As an Android user, I know there is nothing Apple-heads love more than telling you how great Apple products are. Well, now they can let their bedding do it for them! These were available through Ellos but they seem to be out of stock at the moment. I can only find images for Single beds. Coincidence?
Perfect if you are looking to add an interesting feature to a restaurant or public space or if you simply want to recreate your favorite Sonic the Hedgehog level as a lamp. Designed and created by Anthony Dickens.
Y’know what? If someone had said to me “I bet one day you’ll write an article with the words ‘3D’ and ‘Fetus’ right next to each other.” It’s a bet I would have taken and I’d have put a lot of money on it. That’s the fun part about this job though. You’re always evolving, and no longer do we have to rely on grainy 2D black and white images when visualizing our developing babies.
Although not a product design in the traditional sense, this Japanese company uses your 3D ultrasound and produces it as a tangible… well… paperweight? Do people still use paperweights?
I know, I know, another Apple accessory. This one I really like though. An iPhone case with a slide-out bottle opener to take the edge off when your operating system won’t allow you to import video in the format you used to film your son’s first steps or when you realize that the wireless headphones you need to buy because the new models don’t come with a jack are going to set you back $219. Cheers!
This one is one of those love it or hate it designs that might start to cross into uncanny valley territory for a lot of folks. I think it’s absolutely fantastic though and I’d even pay extra if “XXL cookie cubby” were an option. I also really like how the website makes sure to note that cookies are not included in the $18 cost.
Don’t like money? But you DO like dragons, well this little number is for you! Bobbasset.com has got your back. For only $1750 you can carry around a 5L leather dragon bag, ensuring that your wallet won’t weigh you down.

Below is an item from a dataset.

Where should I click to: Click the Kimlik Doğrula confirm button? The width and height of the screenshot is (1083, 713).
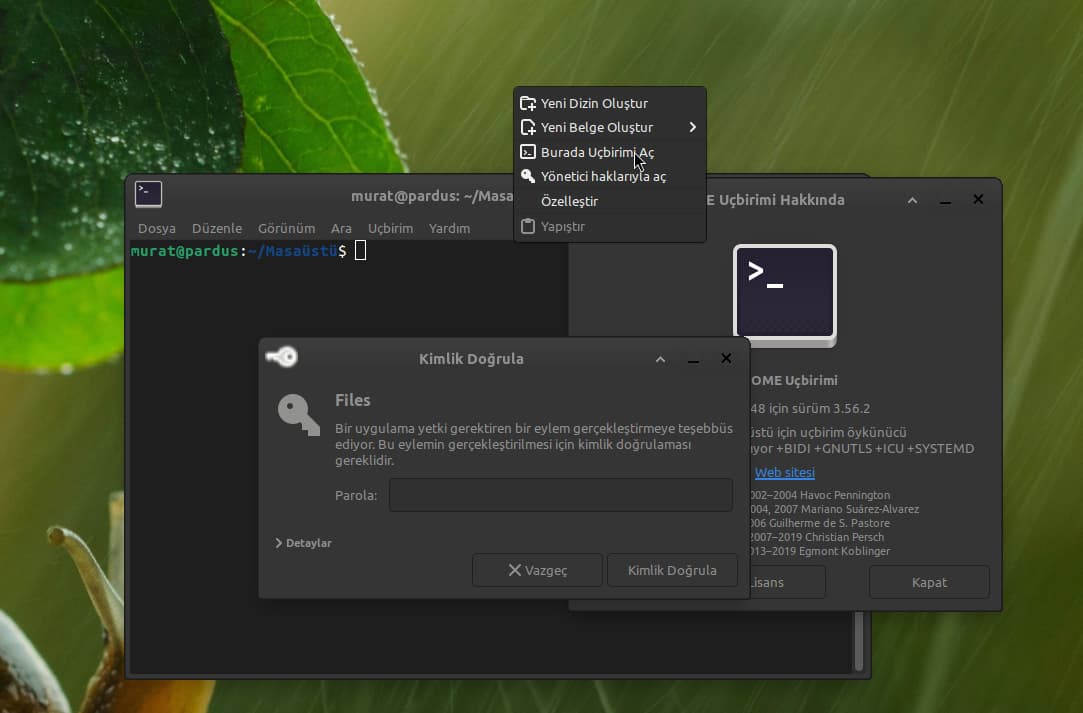[x=672, y=570]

Little backpack humor there.
Another design that is technically not a consumer product, the Onitsuka Tiger shoe company designed and 3D printed this 1-meter long shoe sculpture as a part of an ongoing ad campaign. It was later sold to a private owner as a modern art sculpture. The video of its production is worth a watch. This project is a remarkable testament to what can be accomplished when creativity works in sync with technology.
What? No jokes? No. Look at this thing, it’s amazing.

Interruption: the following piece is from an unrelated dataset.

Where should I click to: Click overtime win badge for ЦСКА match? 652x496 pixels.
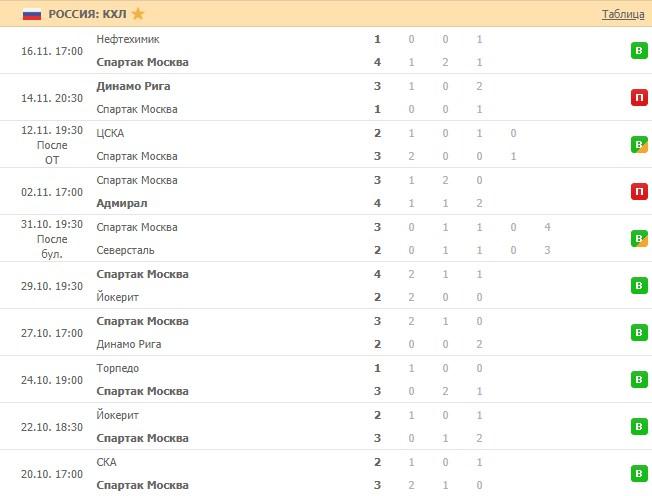[x=638, y=145]
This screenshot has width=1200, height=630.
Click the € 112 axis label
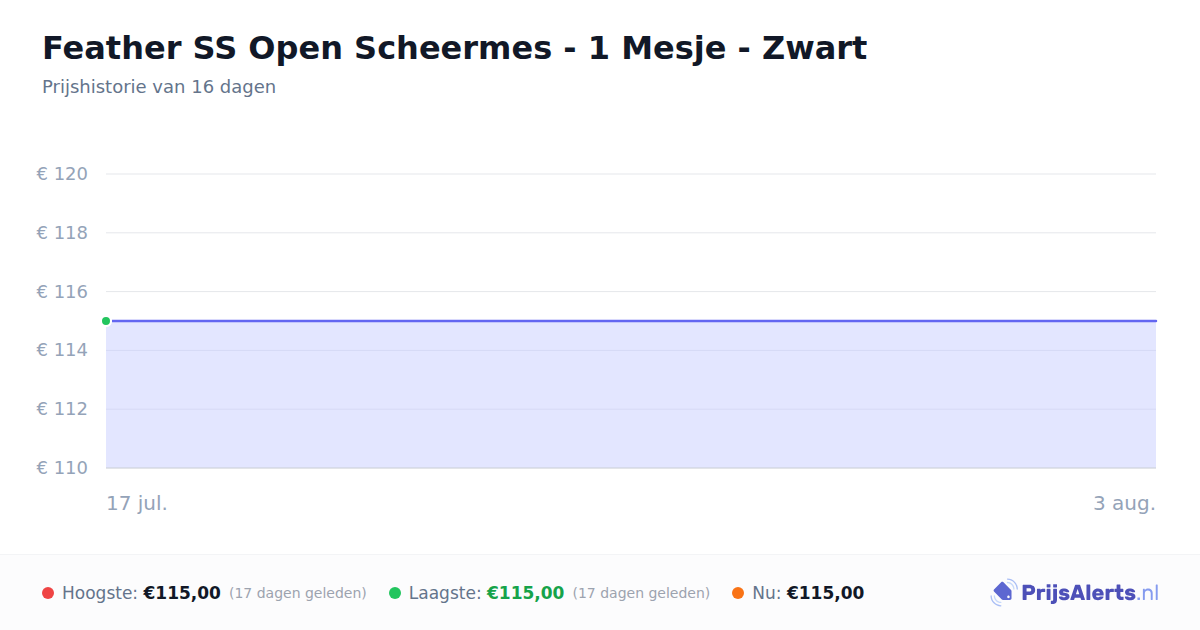(62, 409)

Etienne Meneau has designed a whole stable of interesting-looking carafes and glasses that I would need a bib to operate. Seriously. Ever tried drinking beer out of the big glass boot? There’s a whole technique to not getting a litre and a half of lager shot into your sinuses.
This particular design is called the Little Heart because it features four individual tubes connecting at the mouth.

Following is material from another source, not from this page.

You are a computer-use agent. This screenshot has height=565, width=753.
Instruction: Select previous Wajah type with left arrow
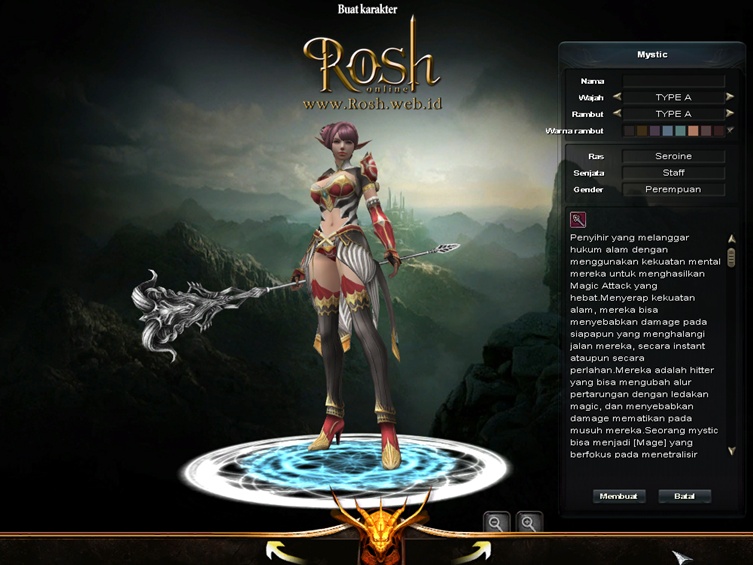pos(617,97)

There is actually a surprising bit of lore surrounding what seems like a pretty straightforward idea; as it gets harder to reach the peanut butter, you just flip the whole thing over and open the other end. Apparently though, between 2007 and 2009, three people came up with this idea independently of each other. One of whom (and in fact, the only one of the three to obtain an official US patent) was a nine-year-old girl named Bella Prieto. Just goes to prove that creativity knows no age.
The other notable designer is Sherwood Forlee who described his idea to Newsweek and explained that he had been working on his design for eight years.
Yep. Eight years. To get to “put a lid on the bottom too.”
It really would be possible to have written an entire article just on innovative furniture design. With more and more people working from home and corporate culture trying to make the most economical use of a finite office space while providing comfortable, healthy workspaces for employees, ideas like stand-up desks and fitness ball seats have started to become commonplace. Not this though. I like the idea and it is a super creative design but I can’t honestly think of a profession where this type of mobility would be necessary. Why would this guy need to move around so much? Is it hygiene? OCD? Is he part of an out-there cult?
Still though. Points for creativity.
Being responsible for the unintentional slaughter of literally dozens of plants belonging to myself and others, I really do understand the usefulness of the Pet Plant design from Junyi Heo. The face on the front of the pot changes if you forget to water it, or if the temperature changes drastically.
And that’s about all of the wonder and weirdness I was able to wrangle together from the internet for you today. Hopefully, it helps to get your creativity flowing this week.